==== RECORDS ====
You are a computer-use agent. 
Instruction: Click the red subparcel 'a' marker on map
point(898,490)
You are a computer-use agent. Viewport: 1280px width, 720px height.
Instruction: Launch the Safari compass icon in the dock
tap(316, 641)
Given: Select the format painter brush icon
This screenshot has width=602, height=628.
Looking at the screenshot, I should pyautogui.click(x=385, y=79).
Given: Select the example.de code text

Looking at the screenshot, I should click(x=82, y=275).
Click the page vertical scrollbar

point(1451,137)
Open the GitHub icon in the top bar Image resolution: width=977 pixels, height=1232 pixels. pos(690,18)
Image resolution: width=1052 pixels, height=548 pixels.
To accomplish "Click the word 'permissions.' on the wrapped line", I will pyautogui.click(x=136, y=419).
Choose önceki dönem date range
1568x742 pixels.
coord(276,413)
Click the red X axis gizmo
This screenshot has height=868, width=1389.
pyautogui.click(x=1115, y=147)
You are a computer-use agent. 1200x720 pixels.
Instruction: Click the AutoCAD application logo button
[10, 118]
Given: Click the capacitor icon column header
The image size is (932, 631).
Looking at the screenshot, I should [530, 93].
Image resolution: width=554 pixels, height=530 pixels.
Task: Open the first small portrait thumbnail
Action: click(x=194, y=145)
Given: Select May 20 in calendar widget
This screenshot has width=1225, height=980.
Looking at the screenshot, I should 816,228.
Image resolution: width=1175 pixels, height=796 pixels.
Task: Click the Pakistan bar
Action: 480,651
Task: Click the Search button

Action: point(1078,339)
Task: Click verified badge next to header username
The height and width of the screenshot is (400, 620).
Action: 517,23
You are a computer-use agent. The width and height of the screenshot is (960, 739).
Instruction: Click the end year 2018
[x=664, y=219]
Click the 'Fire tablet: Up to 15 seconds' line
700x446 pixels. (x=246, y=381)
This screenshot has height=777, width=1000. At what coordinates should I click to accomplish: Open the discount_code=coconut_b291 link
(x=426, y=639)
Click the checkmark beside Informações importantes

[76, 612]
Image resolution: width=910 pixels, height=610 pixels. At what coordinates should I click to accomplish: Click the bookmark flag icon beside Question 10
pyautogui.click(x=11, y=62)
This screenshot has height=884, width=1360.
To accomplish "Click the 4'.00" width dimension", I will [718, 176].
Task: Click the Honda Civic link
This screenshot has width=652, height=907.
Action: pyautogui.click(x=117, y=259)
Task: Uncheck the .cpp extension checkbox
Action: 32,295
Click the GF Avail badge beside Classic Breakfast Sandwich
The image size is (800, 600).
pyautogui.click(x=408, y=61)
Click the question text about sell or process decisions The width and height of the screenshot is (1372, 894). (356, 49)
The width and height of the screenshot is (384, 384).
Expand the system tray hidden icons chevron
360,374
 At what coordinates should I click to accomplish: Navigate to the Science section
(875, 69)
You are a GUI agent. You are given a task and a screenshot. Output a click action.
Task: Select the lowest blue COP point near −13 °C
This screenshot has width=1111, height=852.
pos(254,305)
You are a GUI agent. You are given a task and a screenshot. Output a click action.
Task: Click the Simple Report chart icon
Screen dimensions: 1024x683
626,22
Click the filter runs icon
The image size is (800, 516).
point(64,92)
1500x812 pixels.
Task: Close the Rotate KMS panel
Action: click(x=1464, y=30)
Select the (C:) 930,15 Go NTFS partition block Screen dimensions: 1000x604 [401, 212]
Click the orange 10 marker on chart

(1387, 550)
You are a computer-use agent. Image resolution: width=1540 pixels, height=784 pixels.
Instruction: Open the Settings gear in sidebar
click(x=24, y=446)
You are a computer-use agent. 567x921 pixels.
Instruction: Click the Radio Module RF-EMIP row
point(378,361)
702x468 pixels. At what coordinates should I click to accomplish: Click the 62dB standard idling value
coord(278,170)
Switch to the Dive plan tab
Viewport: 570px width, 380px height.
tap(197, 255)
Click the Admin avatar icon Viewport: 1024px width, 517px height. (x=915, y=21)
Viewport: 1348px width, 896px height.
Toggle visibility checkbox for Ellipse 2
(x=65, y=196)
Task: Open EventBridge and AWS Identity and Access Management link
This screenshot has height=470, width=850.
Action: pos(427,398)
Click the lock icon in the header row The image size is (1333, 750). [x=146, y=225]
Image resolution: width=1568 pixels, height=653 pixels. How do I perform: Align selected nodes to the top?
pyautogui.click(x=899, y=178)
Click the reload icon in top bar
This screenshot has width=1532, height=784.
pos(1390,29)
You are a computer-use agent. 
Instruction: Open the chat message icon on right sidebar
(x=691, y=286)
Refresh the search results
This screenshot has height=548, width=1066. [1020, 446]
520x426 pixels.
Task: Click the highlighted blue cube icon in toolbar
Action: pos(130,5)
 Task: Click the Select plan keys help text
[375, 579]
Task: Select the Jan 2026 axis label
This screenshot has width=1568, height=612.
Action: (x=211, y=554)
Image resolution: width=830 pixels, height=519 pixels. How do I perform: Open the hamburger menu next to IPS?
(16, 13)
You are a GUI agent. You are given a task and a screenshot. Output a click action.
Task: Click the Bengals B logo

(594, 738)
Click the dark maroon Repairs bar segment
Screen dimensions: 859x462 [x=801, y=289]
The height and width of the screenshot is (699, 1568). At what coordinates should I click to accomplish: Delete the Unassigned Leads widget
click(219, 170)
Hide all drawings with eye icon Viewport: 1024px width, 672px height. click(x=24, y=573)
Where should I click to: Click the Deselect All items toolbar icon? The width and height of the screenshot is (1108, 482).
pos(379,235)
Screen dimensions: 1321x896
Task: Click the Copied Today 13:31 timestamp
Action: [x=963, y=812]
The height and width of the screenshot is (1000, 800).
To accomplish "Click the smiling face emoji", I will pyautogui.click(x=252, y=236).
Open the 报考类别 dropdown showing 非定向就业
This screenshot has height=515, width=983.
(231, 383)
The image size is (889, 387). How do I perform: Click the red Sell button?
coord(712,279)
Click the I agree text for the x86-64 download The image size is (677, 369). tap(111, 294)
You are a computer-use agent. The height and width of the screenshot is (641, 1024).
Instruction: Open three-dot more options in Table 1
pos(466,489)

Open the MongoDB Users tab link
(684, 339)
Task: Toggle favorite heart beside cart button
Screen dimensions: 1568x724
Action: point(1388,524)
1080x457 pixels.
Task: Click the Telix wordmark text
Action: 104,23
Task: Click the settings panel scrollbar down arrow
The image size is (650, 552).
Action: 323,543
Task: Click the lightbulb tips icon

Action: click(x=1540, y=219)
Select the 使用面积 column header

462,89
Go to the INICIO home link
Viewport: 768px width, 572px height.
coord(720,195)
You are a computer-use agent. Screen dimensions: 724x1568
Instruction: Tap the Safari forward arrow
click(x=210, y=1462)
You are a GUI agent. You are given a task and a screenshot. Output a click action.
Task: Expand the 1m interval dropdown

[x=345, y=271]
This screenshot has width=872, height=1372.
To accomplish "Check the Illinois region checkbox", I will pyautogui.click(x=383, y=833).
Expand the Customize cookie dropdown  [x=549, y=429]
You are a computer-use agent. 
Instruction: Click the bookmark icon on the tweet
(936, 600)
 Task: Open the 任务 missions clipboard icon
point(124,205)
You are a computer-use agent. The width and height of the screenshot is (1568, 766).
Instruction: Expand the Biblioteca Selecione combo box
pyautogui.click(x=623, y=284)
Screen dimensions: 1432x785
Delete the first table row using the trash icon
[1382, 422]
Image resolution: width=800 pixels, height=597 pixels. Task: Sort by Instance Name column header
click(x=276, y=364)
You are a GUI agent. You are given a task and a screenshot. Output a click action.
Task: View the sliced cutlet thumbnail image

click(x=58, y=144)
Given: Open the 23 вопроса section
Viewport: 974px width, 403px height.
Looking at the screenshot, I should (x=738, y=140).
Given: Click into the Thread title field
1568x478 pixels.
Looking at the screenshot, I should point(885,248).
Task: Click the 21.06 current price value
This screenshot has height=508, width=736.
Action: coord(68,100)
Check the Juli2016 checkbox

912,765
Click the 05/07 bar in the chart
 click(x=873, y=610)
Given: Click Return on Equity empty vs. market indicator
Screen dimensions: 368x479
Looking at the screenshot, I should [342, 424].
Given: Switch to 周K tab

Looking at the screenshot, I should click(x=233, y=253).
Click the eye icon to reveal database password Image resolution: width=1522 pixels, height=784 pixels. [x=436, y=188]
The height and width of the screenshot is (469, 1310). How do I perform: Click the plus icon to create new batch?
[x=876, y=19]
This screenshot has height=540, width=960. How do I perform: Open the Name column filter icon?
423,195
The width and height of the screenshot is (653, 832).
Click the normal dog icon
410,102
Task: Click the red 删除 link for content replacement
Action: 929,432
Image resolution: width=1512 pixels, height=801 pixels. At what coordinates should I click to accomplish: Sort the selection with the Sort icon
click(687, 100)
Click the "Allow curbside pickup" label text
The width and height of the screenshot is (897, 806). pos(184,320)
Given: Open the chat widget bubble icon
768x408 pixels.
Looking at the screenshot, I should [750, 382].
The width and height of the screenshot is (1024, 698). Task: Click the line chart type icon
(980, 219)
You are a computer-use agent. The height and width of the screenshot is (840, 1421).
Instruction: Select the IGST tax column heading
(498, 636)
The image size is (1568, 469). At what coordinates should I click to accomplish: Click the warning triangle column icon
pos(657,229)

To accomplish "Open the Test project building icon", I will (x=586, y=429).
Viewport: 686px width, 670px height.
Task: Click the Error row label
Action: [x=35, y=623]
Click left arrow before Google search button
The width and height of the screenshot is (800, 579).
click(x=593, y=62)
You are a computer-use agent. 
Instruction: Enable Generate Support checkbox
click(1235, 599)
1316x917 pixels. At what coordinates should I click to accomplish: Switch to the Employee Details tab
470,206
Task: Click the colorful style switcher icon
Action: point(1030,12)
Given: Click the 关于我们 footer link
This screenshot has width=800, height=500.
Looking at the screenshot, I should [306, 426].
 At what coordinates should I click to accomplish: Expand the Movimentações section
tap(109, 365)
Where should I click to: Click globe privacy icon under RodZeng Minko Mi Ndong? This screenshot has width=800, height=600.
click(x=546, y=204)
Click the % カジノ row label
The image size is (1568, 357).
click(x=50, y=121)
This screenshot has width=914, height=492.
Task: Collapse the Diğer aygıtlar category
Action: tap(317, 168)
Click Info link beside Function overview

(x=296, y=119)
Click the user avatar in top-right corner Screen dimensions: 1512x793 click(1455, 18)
====
WHAT YOU ARE ASKED TO DO - Start with the line above that contains "Given: Click the 关于我们 footer link" and stop after the line that contains "Click the % カジノ row label". Output those lines exactly, and only those.

OUTPUT BELOW -
Given: Click the 关于我们 footer link
This screenshot has width=800, height=500.
Looking at the screenshot, I should [306, 426].
 At what coordinates should I click to accomplish: Expand the Movimentações section
tap(109, 365)
Where should I click to: Click globe privacy icon under RodZeng Minko Mi Ndong? This screenshot has width=800, height=600.
click(x=546, y=204)
Click the % カジノ row label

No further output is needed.